- _TASKS TO COMPLETE_
1) Repeat word for word the part of the pregnancy pact column that opens with the words containing "I was pretty" and closes with "get a house.".
2) In the pregnancy pact column, what position does Carolyn Kirk hold?
3) Pick up the pregnancy pact column after its last sentence and keep writing.

- _EXTRACT PROVIDED_
■ ■ ■ ■ ■ ■ ■

Tuesday, July 1st, 2008

I SHOULD say two things before I publish this next piece, firstly it would appear that the pregnancy pact story which was over the news was sensationalised rubbish and the only pact made was between young women who were pregnant who decided to help out each other. Still this is the column I wrote a few weeks ago when the story broke.

Secondly this is the last column I’ll be doing for the Echo having been told last week that they no longer require the column due to budgetary constraints. Course that frees me up for writing how I want when I want on the blog without thinking ‘I should keep that for the column’. Ah well it was good while it lasted, some two and a half years.

Lastly sorry for posting them all the recent columns at once, but I just wanted to get them up and over with :)

RM Column June 20th – Pregnancy Pact of Under 16s

I was pretty shocked to read recently about a pregnancy pact that has apparently been made between a group of teenagers (17 of them) in an English school.

According to Carolyn Kirk, the Mayor of the town where all this is happening it is because of a “deteriorating socio-economic environment” where the teenagers, who are all younger than 16, think a baby can give them love, filling an empty place in their life or give them status.

In fairness that is just the opinion of just one person but there is probably more than a grain of truth in this.

I mean what other reason would these young people have to get pregnant by a pact, so all their kids will have playmates?

Part of me wonders about stories like this and their origin, rather like the tired old argument that our girls/young women get pregnant to get a house.

It is used as a stick to beat them with and I have to say I despise that argument. I don’t know any mother who got pregnant because it would get them a house.

I am not saying it doesn’t happen of course it does, but I do question the type the type of society we live in where for some of our youngsters this is almost like a career-move, a way to gain independence.

It seems this pact has basis in this, what on earth are those young girls thinking if they believe that having a baby bring love and a fulfilment to their lives.

The town is now talking about raising awareness in contraception, sex education and while that is well and good and something that should be done, it goes much deeper than that.

■ ■ ■ ■ ■ ■ ■

- _SUPPLIED MATERIAL_
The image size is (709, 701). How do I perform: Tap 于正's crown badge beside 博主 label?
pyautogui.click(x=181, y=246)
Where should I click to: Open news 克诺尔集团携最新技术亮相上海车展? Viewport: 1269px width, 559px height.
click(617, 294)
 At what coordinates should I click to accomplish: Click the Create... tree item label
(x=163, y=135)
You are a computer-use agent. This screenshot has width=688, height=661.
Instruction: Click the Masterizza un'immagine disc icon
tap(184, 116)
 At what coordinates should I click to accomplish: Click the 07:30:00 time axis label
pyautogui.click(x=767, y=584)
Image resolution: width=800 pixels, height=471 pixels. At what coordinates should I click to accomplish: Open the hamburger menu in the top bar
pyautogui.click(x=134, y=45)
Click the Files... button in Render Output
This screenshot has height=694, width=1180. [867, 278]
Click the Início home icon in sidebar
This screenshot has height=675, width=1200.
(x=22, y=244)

■ ■ ■ ■ ■ ■ ■

- _FINAL RESULTS_
1)
I was pretty shocked to read recently about a pregnancy pact that has apparently been made between a group of teenagers (17 of them) in an English school.

According to Carolyn Kirk, the Mayor of the town where all this is happening it is because of a “deteriorating socio-economic environment” where the teenagers, who are all younger than 16, think a baby can give them love, filling an empty place in their life or give them status.

In fairness that is just the opinion of just one person but there is probably more than a grain of truth in this.

I mean what other reason would these young people have to get pregnant by a pact, so all their kids will have playmates?

Part of me wonders about stories like this and their origin, rather like the tired old argument that our girls/young women get pregnant to get a house.

2) She is the Mayor of the town where the pregnancy pact was reported.

3)
What is also needed is that these girls need to be constantly told about their worth as individuals, to be encouraged and pushed in school, to have it ingrained in them that being a parent is wonderful at the right time and being under 16 years old is not the right time.

I feel so sad that these young people who should be out and about having fun, growing up, finishing school, are beginning the long and often hard road of parenting.

Certainly my daughter has no doubt brought me more love than I could imagine and in terms of fulfilment I cannot imagine my life without her. While I was not as young as they are, I was young enough and at times bringing her up was one of the hardest things I have ever done.

There are so many implications of this pregnancy pact (if its true), we can probably rightly guess that in most of those cases the girls will be raising their children on their own leaving them wide open to poverty and parenting without real support. It is just that for many having a child so young will present those young parents with more barriers in their lives than they could ever believe.

Course if the grandparents are rich, many of these barriers are easily overcome, sadly that isn’t the case in this instance. Children raised in poverty have a much harder fight on their hands to get anywhere in life, or indeed to have any real quality of life.

My heart goes out to those youngsters and I wish them all the very best in the years ahead. I also urge our young people to think long and hard about pregnancy. If you are going to have sex, use contraception and remember babies are wonderful, hard work and completely life-changing.